# TASK DETAILS:
List every line of the material that contains the string "circle", matching case exactly.

# RAW DATA:
::::

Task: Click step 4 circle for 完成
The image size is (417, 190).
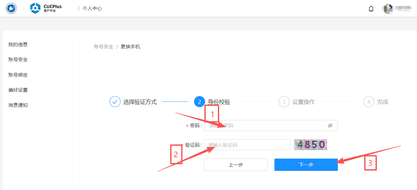Action: coord(369,102)
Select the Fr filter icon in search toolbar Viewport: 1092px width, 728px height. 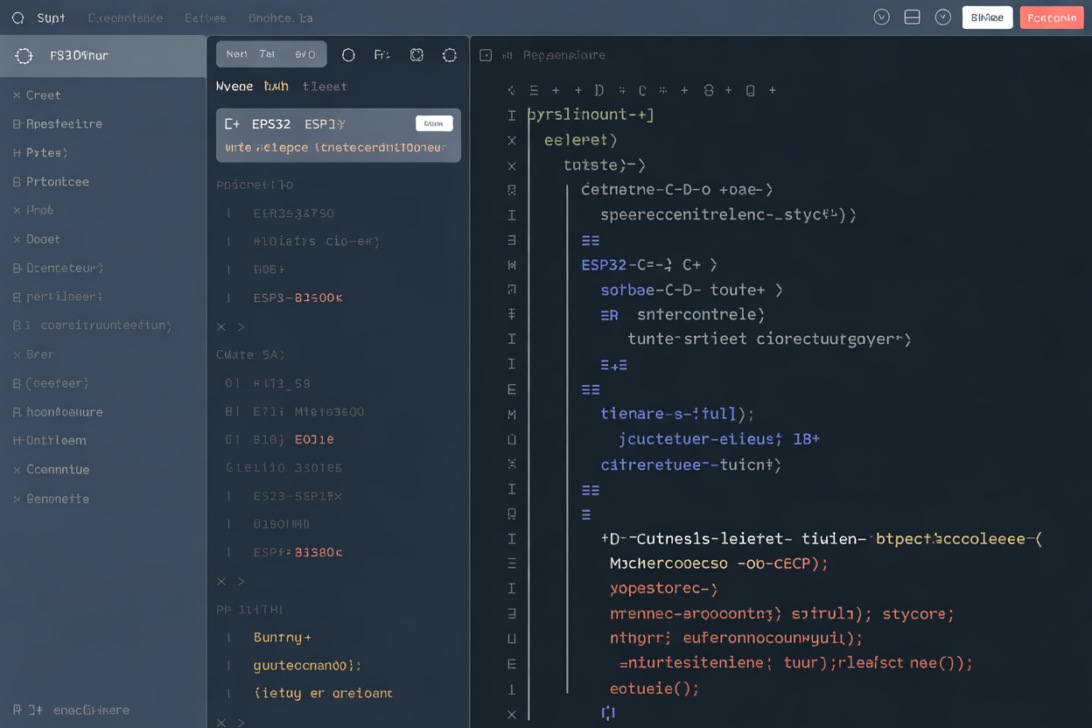pos(382,54)
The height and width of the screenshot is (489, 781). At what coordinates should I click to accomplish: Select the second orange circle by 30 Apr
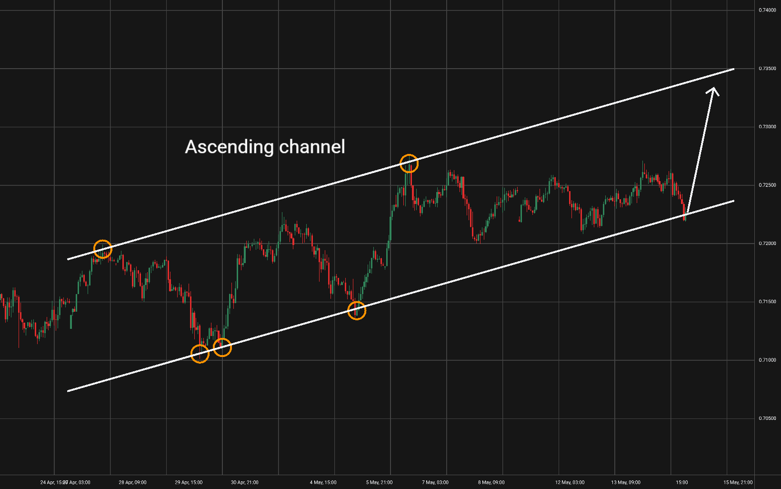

::::

# WRITTEN SOLUTION:
Task: Click step 4 circle for 完成
The height and width of the screenshot is (489, 781). At what coordinates should I click to accomplish: Select the second orange circle by 30 Apr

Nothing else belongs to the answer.